→ EXERCISE
Using the data below, return all lines in which "computer" appears.

[RECORDS SUPPLIED Boundary: Start]

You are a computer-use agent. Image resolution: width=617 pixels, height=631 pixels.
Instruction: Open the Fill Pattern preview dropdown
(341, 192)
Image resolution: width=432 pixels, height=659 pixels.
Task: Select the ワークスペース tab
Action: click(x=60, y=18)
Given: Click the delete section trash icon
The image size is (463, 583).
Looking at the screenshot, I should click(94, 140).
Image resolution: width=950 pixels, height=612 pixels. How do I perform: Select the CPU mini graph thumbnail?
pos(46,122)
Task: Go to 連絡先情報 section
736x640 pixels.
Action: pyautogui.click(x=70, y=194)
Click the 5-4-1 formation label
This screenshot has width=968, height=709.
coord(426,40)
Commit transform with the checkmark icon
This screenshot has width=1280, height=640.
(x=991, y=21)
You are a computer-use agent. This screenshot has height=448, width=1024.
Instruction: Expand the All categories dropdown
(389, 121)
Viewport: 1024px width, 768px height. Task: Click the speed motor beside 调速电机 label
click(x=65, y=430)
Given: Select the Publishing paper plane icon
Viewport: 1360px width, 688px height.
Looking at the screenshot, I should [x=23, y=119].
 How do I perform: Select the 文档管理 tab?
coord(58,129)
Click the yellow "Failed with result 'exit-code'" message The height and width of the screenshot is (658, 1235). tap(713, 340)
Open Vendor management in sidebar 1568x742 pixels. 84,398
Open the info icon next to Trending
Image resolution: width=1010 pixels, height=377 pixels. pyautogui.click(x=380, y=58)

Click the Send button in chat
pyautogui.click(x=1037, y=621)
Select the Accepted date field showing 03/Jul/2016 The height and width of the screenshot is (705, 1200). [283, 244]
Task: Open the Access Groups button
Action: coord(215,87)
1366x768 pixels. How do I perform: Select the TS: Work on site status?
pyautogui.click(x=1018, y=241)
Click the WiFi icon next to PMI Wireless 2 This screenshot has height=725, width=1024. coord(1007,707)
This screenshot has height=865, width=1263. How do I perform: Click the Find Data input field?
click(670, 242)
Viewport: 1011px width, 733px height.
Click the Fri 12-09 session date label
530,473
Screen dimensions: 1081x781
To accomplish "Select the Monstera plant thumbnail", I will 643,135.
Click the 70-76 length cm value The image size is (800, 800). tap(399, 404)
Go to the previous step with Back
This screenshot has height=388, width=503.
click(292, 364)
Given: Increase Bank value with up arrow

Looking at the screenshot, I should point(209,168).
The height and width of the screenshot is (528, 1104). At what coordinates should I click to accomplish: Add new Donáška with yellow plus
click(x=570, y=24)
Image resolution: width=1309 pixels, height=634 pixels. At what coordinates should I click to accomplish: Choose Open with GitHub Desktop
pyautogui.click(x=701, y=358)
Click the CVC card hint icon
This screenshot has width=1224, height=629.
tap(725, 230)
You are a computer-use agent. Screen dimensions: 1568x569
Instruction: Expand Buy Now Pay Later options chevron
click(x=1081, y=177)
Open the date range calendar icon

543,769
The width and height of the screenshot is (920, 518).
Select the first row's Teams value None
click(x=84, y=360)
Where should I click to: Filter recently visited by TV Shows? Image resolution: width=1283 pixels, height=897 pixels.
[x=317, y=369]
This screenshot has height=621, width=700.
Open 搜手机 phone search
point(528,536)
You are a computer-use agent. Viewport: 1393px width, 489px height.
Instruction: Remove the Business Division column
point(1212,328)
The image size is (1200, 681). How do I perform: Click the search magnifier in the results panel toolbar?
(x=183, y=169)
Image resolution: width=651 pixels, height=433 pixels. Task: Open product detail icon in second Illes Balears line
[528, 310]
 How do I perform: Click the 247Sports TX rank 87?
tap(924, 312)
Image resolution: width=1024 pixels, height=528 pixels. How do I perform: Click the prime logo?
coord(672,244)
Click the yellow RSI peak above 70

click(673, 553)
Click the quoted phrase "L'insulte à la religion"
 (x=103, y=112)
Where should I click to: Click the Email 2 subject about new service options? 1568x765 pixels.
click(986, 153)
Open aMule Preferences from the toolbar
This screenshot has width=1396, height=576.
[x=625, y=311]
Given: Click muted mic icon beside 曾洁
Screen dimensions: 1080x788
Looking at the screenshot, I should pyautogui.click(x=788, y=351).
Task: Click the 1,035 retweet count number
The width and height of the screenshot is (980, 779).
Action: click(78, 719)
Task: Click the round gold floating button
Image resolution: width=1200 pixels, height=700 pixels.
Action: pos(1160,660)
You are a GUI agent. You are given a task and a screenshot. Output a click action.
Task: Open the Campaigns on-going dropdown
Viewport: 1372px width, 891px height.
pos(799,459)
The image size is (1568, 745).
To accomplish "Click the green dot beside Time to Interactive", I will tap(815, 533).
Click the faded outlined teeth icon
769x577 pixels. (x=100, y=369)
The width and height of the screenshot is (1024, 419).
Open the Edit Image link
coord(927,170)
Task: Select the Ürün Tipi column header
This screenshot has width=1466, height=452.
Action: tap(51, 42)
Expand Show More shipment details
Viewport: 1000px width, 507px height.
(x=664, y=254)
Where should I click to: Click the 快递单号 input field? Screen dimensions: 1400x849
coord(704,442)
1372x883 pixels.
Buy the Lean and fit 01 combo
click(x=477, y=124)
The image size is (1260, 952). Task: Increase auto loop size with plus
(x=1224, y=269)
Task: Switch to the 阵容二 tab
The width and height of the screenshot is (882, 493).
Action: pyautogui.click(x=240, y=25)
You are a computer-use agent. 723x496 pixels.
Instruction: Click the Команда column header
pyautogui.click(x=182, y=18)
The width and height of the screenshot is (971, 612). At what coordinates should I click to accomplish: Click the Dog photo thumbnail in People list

[RECORDS SUPPLIED Boundary: End]

→ WRITTEN RESPONSE
You are a computer-use agent. Image resolution: width=617 pixels, height=631 pixels.
You are a computer-use agent. This screenshot has height=448, width=1024.
You are a computer-use agent. Screen dimensions: 1568x569
You are a computer-use agent. Viewport: 1393px width, 489px height.
You are a computer-use agent. 723x496 pixels.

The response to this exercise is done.